I apologise for my retreating from this thread as it is genuinely interesting but while committing to the articles you offered @iamthemob it seems yourself and Neutral have covered more ground than I had even tread. I would like to sincerely thank you for bringing this subject to my attention as I feel it will prove to be stimulating research, and in due time I shall offer you my full perspective on the matter.

bendonahower's avatar

Corn may be the root of all heart disease and diabetes but I think evil goes too far.

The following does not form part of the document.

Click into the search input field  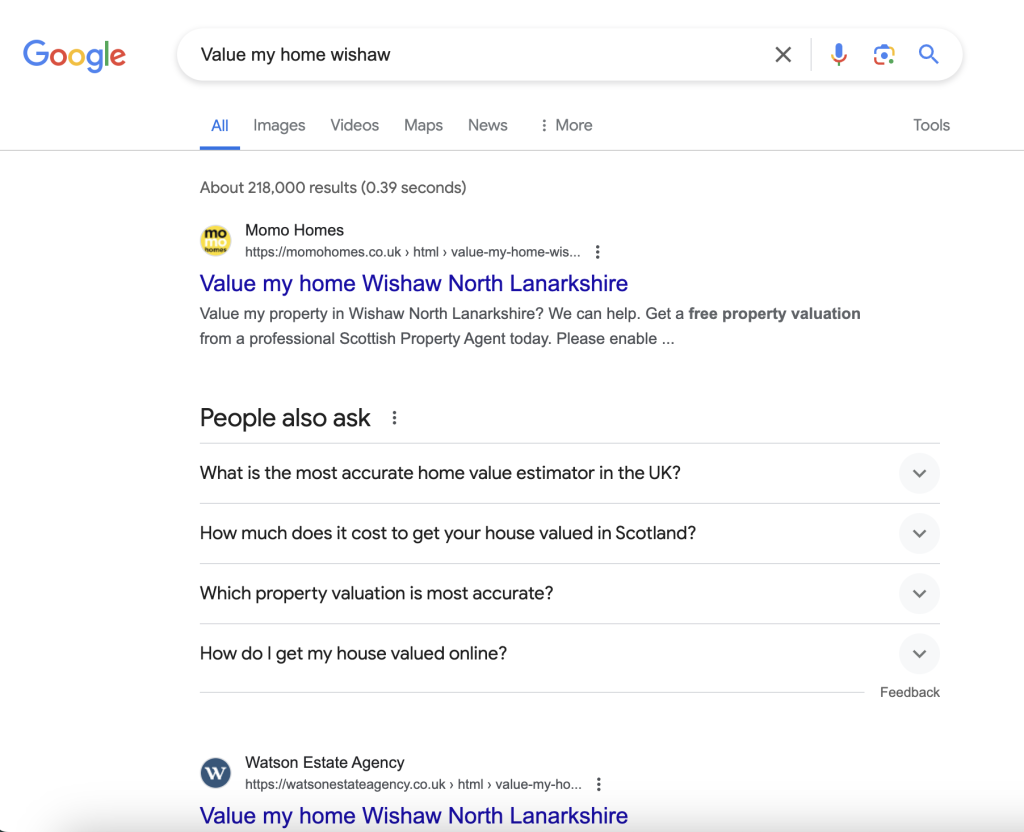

The US Ag industry is completely artificial. It would be a really positive move to stop the corn subsidies and see what that does to peoples’ diets, the health care system, the strength of family farms, and otherwise.

incendiary_dan's avatar

Answering this really old question! Yay!

Looking at the past, monocrop agriculture can be linked to, if not indirectly blamed for, all of the ills of civilization (that is, causing civilization itself, to be contrast by ways of life centered around villages and towns, and hunting,gathering, and gardening rather than monocropping). That it causes so much strife and trouble now that it has been intensified through the use of machines is no surprise.

iamthemob's avatar

I don’t disagree, at least to the degree of it being linked. The more settled and dense our population centers become, the more they rely on resources being brought in to them, and the more regularly the people producing those resources have to be sure of their yield, etc. It seems almost inevitable that this would lead to an increase attempt to control the land and a decrease in crop and plant diversity.

incendiary_dan's avatar

Except that traditional societies, i.e. those with working relationships with the land more complex than agriculture, had ways of keeping their population levels sustainable. This was primarily done through various forms of birth control. In North America alone there are over 250 plants that were used traditionally for family planning. The argument that it was an inevitable outcome of human population levels has been thoroughly shot down in most anthropological circles because of this. Secondly, hunting, gathering, and gardening produce more food per acre and per amount of time spent, and do so sustainably. Rather, many postulate that it was a parasitic managing class, understanding how they could use this sort of production system, pushed their people to adopt this way of life in order to consolidate power. It takes a very particular set of circumstances for this to develop historically, rather than just being spread as it has in most of the world.